Which lines in the records below contain the word "pixel"? Copy each of them.

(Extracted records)
□ □ □ □
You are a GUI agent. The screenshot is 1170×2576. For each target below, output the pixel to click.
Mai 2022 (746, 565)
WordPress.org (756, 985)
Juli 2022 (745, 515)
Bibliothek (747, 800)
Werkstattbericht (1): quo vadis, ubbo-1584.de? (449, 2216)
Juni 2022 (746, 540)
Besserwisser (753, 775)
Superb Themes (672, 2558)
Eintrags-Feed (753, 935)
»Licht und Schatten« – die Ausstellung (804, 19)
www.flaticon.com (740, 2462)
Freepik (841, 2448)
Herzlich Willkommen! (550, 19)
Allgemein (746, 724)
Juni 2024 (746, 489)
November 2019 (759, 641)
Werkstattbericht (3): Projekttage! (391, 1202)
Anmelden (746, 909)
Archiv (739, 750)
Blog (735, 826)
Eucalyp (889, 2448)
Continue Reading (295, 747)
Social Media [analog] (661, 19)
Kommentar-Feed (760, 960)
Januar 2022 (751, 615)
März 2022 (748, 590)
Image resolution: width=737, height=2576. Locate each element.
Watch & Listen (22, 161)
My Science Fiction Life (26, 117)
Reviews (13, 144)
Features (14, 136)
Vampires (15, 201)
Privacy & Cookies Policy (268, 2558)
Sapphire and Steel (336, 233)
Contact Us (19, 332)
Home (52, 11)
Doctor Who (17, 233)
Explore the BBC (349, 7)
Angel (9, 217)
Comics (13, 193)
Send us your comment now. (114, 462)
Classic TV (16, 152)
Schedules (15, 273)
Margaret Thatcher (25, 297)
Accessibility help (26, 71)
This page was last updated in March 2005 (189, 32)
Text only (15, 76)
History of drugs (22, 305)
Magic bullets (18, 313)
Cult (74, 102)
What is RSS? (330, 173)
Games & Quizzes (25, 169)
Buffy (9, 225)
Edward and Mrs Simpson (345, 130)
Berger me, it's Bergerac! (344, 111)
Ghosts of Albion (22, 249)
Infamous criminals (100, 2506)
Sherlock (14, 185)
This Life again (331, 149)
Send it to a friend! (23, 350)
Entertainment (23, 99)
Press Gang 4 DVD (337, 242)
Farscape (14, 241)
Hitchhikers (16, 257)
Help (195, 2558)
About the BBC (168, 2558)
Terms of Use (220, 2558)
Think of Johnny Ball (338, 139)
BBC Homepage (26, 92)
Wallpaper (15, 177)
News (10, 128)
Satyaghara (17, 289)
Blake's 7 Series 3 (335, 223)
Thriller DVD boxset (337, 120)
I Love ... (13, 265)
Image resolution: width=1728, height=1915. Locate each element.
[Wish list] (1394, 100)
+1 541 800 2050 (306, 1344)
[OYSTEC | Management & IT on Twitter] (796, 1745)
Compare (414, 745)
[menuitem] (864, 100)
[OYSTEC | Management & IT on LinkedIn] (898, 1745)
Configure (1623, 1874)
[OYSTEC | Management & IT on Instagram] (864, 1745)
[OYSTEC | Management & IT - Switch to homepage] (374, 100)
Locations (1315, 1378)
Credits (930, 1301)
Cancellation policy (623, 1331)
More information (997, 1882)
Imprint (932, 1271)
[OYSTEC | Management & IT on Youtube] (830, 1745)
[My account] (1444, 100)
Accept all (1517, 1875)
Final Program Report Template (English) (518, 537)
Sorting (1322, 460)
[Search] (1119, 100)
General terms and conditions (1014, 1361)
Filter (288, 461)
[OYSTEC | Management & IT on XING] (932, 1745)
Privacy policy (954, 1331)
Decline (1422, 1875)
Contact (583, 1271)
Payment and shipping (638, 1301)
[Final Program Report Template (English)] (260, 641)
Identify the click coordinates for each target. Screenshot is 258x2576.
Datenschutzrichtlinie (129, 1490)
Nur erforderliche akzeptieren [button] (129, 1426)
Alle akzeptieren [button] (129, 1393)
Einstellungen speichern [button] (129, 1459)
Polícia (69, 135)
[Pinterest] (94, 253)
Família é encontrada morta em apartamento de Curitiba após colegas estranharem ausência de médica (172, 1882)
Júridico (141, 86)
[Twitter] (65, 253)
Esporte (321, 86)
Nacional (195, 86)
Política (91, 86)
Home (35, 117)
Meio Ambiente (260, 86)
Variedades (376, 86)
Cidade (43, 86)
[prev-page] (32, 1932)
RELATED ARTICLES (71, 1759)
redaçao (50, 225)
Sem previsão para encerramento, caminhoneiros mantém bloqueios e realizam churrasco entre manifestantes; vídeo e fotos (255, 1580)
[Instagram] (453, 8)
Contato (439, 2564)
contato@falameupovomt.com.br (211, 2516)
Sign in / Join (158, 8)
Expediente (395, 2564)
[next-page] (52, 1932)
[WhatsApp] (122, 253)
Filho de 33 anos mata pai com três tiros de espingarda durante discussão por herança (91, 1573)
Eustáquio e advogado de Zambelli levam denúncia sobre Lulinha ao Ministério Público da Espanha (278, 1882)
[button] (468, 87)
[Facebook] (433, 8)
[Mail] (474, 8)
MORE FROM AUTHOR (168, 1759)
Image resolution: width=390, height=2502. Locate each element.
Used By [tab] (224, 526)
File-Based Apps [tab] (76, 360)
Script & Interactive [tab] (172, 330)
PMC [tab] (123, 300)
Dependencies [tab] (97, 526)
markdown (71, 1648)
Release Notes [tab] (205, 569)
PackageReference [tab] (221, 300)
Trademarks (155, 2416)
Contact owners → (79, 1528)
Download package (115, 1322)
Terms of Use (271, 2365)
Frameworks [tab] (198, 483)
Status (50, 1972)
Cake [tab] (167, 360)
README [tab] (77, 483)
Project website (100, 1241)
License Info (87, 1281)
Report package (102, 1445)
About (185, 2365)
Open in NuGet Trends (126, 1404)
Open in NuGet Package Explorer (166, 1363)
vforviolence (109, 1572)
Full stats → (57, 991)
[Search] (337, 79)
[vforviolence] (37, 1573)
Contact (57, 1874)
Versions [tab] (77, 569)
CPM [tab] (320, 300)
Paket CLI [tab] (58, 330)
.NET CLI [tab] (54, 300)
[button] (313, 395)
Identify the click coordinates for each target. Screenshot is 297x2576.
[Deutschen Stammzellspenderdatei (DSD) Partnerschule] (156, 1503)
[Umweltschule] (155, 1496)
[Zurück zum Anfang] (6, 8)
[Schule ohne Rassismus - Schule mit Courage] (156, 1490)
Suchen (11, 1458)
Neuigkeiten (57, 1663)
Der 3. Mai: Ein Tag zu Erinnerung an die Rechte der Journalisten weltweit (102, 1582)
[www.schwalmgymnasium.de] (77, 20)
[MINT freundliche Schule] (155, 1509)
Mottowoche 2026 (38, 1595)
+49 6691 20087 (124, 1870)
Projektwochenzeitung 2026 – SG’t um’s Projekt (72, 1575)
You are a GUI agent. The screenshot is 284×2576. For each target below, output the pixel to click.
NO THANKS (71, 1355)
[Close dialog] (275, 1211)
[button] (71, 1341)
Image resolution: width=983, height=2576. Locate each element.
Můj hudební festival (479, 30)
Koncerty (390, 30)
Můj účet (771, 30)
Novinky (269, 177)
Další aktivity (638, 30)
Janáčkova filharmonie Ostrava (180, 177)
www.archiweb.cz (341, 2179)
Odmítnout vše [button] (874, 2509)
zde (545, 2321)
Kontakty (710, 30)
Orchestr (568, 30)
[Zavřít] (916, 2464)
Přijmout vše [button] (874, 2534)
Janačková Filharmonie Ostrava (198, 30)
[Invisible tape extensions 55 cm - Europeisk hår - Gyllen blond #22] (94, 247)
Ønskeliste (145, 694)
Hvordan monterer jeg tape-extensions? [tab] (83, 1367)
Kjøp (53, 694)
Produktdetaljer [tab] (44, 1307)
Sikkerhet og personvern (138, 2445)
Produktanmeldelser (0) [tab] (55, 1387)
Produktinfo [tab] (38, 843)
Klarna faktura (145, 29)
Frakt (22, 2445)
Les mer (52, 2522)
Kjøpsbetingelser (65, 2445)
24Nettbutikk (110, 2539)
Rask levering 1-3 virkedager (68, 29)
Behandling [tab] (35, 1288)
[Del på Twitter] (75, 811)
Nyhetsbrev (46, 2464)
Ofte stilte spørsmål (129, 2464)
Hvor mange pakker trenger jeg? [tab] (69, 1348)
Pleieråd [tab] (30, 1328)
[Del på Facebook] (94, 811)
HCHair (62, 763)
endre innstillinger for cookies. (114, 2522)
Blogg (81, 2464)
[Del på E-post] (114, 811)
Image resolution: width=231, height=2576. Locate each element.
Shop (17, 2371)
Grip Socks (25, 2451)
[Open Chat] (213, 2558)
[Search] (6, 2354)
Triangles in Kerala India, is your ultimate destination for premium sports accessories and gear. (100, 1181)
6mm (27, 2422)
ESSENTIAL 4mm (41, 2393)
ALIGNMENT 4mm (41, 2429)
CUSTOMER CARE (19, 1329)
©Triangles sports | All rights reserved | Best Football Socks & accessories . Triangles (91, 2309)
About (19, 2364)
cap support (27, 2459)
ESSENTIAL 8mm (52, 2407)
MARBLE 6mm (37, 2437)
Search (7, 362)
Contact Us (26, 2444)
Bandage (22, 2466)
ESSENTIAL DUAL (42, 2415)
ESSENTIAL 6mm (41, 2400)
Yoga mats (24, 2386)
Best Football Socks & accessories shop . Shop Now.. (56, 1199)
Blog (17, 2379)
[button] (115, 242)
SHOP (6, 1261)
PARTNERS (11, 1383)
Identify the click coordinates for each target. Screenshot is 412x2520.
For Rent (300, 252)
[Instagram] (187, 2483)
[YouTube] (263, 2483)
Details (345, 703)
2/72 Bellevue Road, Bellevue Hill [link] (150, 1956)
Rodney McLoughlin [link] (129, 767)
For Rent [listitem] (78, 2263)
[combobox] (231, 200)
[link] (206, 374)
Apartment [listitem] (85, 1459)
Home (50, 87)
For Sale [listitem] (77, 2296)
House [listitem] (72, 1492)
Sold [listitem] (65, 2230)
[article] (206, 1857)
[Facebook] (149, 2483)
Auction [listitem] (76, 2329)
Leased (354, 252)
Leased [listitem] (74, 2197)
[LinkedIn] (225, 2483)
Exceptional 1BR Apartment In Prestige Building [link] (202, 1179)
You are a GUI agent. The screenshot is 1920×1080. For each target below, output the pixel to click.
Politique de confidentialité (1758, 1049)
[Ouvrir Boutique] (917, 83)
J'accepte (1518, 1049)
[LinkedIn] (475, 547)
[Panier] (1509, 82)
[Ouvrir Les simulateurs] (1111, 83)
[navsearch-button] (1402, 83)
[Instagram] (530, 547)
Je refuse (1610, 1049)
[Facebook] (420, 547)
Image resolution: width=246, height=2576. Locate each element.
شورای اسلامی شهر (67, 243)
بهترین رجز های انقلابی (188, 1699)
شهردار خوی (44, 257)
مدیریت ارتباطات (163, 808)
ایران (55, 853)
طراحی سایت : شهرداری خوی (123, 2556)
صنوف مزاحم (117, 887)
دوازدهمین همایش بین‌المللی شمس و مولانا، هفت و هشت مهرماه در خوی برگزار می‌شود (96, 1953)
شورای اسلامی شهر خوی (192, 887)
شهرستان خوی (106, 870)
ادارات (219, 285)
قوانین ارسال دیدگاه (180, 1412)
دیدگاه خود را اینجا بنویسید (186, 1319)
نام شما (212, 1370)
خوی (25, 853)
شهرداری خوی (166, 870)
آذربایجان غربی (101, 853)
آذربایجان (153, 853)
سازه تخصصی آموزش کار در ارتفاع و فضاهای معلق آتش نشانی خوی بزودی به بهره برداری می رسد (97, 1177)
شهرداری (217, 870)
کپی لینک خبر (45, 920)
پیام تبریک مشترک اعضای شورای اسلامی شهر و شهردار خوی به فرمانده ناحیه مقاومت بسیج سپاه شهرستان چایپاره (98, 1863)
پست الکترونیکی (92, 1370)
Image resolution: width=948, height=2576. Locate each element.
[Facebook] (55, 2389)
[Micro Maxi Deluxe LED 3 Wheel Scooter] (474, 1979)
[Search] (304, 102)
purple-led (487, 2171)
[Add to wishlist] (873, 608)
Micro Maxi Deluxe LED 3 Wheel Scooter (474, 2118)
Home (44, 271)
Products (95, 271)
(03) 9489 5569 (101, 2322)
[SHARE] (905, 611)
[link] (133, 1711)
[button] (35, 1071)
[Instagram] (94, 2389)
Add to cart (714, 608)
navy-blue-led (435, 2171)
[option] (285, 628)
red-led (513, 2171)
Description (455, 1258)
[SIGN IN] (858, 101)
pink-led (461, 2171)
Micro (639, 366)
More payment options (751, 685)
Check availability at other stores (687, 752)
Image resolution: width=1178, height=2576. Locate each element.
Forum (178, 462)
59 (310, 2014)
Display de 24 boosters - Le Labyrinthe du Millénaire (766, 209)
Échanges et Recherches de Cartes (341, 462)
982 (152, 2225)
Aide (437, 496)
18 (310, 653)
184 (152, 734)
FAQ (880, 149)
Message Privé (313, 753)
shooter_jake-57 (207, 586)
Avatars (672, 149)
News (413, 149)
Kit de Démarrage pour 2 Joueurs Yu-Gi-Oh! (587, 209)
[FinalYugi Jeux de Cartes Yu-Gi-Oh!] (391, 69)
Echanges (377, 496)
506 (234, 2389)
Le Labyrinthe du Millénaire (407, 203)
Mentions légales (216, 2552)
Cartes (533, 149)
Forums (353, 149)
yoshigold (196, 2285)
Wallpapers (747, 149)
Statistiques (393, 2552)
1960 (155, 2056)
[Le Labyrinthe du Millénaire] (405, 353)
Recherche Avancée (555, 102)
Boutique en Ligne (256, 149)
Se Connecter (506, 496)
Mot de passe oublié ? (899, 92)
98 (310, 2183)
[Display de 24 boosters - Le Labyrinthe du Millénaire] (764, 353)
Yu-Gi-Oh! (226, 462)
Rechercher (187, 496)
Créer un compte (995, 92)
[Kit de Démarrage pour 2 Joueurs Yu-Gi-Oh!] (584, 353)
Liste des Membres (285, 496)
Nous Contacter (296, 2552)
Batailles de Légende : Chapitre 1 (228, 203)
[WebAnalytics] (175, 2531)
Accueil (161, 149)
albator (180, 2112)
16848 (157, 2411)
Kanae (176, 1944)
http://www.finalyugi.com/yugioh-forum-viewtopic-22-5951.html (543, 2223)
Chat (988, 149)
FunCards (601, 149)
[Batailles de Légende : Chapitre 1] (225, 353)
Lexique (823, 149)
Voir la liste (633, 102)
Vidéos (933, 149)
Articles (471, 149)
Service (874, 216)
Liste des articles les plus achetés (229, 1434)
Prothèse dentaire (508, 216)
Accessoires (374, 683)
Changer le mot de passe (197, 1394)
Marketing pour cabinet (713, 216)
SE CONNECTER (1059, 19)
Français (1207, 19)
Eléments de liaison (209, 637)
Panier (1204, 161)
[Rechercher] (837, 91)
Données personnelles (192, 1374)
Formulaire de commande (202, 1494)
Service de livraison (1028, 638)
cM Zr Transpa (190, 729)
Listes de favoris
□ □ □ □
### The completed task
You are a GUI agent. The screenshot is 1170×2576. For each target below, output the pixel to click.
You are a GUI agent. The screenshot is 284×2576. For each target below, output the pixel to click.
You are a GUI agent. The screenshot is 1920×1080. For each target below, output the pixel to click.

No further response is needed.